The first 32-team Women's World Cup kicks off in Australia and New Zealand on Thursday, with the United States favourites to win an unprecedented third consecutive title in a landmark month for women's football.
It has been a rapid expansion for a tournament that started in 1991 and featured only 16 teams as recently as 2011, then 24 in France four years ago when the USA retained the trophy.
Australia, led by the prolific Chelsea forward Sam Kerr, will hope to make the most of home advantage and go all the way to the final in Sydney on August 20.
This World Cup is not just bigger in terms of the number of competing nations.
FIFA has tripled the prize money compared with 2019 and the total pot, which also covers compensation for clubs releasing players, is up from $50 million four years ago to $152 million.
It is a vast hike on the $15 million offered in 2015, and confirmation that it is a boom time for women's football.
Big crowds at club and international matches, particularly in Europe, are more evidence that the game is at an all-time high.
Nevertheless, the prize pot still pales in comparison with the $440 million dished out at the 2022 men's World Cup in Qatar.
Meanwhile, a stand-off over the sale of broadcast rights in the biggest European countries -- Germany, the UK, France, Italy and Spain -- was only resolved last month.
The threat of a TV blackout was averted late in the day after FIFA president Gianni Infantino had openly criticised the amount of money being offered by broadcasters.
"FIFA is stepping up not just with words but with actions. Unfortunately, this is not the case of everyone across the industry. Broadcasters and sponsors have to do more in this respect," Infantino said in March, adding that world football's governing body was receiving offers amounting to just one percent of what was being paid for the men's tournament.
In Japan, a deal to avoid a blackout was only reached last week.
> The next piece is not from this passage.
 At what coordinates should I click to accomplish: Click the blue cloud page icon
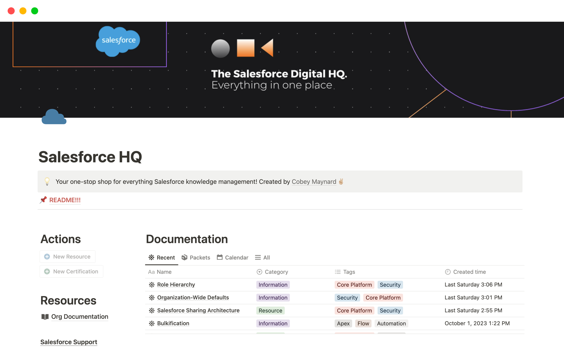[54, 117]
"It is actually terrible business if you are not tuning in," said Megan Rapinoe, the veteran superstar of the United States team and a cultural icon who transcends the sport.
"You are missing out on a large cultural moment. This is the premier women's sporting event in the world bar none and this is a paradigm shift globally, not just in the US."
It will be the 38-year-old's last World Cup after she announced she plans to retire at the end of this season.
- Knee-injury plague -
Rapinoe was one of the USA stars who led their fight for equal pay, resulting in a landmark collective-bargaining deal last year, meaning the country's men and women would evenly share World Cup prize money paid by FIFA.
The build-up to this tournament also saw Canada's national team, the Olympic champions, threaten to strike in a row over pay, funding and contractual issues.
Meanwhile, France players rebelled over conditions in their national team set-up, and a change of coach followed.
That meant some of France's top names would be at the tournament after all, having threatened to pull out, but the World Cup will still be marred by the absence of numerous leading players because of serious knee injuries.
England captain Leah Williamson and star striker Beth Mead have been ruled out, as have prolific Dutch forward Vivianne Miedema, French forwards Delphine Cascarino and Marie-Antoinette Katoto, and USA duo Catarina Macario and Mallory Swanson.
Spain's Alexia Putellas, the reigning Ballon d'Or winner, will be there though, fit again after spending nine months out with an anterior cruciate ligament injury.
- England lead charge -
Together with Australia, European sides will be the chief threat to a US team bidding to become the first to win three Women's World Cups in a row.
European champions England lead the charge, together with Spain, Germany, Sweden and 2019 runners-up the Netherlands.
"The expectations are really high and yes, we have a dream," said England coach Sarina Wiegman.
England play their first game against Haiti -- one of a raft of World Cup debutants -- in Brisbane on July 22, while the USA begin their trophy defence the same day against another debutant in Vietnam.
The tournament kicks off with New Zealand facing the Norway of 2018 Ballon d'Or winner Ada Hegerberg in Auckland, and Australia playing Ireland in front of a sell-out crowd of more than 80,000 in Sydney.